▸ **DÉTAILS DU PROBLÈME**
Résumez l'extrait cité en deux phrases.

▸ **EXTRAIT CITÉ**
= = = =

VILLAS Decoration Damien Hirst

Damien Hirst

VILLAS Decoration Damien Hirst

Damien Hirst

 

Trois années ont été nécessaires à Damien Hirst pour terminer 107 nouveaux tableaux, dont 30, ni plus ni moins, sont présentés à la Fondation Cartier à Paris. Un « geste pictural » extraordinaire voulu par l’artiste. Tout à la fois teinté d’hédonisme et provocant, cet élan créatif marque un retour aux sources pour le Britannique, membre clé des fameux Young British Artists. Ce groupe, tel que défini par les expositions de la galerie londonienne Saatchi durant les années 1990, a participé à transgresser les conventions et a ouvert la porte à une nouvelle popularité pour le médium de l’art contemporain. Un genre qui continue à faire débat dans la société.

Papillons et vaches mais aussi crânes humains, mouches et requins savamment malmenés ont longtemps hanté l’univers de l’art contemporain aux yeux du public. Les dernières œuvres reconnues mondialement de l’artiste anglais Damien Hirst, véritable star de l’art omniprésente durant les années 2000, ont presque éclipsé ses premières productions datant de la fin des années 1980 et considérées comme des chefs-d’œuvre à l’instar des Medecine Cabinets. Des rutilantes armoires à pharmacie immaculées et surdimensionnées, remplies de vraies et fausses pilules et boîtes de médicaments disposées comme de précieux joyaux. Toujours à contre-courant de sa propre pratique, l’artiste s’est récemment fait remarquer par sa création d’une vente aux enchères de tokens non fongibles. Ces fameux « NFT » : ces œuvres numériques éphémères considérées comme une révolution dans le monde et le marché de l’art contemporain. Un artiste opportuniste ? Damien Hirst est « un artiste britannique avec une touche d’Amérique » comme le souligne parfaitement la critique d’art Gilda Williams dans l’exponentiel catalogue d’exposition de « Cerisiers en Fleurs ».

= = = =

▸ **INFORMATIONS FOURNIES**
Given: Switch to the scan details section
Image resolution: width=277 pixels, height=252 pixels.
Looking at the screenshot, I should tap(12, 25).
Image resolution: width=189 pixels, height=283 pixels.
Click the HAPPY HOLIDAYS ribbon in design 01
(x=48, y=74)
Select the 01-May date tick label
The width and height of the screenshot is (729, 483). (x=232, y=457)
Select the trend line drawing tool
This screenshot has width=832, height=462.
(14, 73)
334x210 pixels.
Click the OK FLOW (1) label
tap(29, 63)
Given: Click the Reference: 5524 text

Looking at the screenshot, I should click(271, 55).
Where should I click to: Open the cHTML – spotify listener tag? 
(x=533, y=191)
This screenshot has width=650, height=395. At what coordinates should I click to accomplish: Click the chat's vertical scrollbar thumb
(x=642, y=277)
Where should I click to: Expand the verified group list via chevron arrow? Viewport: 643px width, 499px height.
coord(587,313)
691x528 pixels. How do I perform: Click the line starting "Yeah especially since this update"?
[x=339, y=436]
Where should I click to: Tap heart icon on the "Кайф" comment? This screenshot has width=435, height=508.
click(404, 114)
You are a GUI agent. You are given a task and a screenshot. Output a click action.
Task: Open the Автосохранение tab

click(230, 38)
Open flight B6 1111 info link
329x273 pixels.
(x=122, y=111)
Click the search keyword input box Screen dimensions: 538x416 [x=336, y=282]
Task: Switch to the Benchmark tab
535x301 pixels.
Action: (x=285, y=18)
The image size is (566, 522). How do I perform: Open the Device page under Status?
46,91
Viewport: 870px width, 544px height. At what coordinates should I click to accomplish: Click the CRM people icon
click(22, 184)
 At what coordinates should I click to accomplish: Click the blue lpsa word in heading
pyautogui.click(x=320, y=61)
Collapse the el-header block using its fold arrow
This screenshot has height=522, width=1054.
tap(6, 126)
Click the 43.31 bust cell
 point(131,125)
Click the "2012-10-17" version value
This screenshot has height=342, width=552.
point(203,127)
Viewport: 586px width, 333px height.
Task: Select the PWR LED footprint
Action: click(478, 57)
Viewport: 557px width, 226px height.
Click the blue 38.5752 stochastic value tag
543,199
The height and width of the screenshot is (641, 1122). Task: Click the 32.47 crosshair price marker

= = = =

▸ **ZONE DE RÉPONSE**
Damien Hirst, membre clé des Young British Artists, a mis trois ans à terminer 107 nouveaux tableaux, dont 30 sont présentés à la Fondation Cartier à Paris, ce qui marque pour lui un retour aux sources. Ses dernières œuvres, reconnues mondialement, ont presque éclipsé ses premières productions de la fin des années 1980, comme les Medecine Cabinets, et l'artiste s'est récemment fait remarquer par la création d'une vente aux enchères de NFT.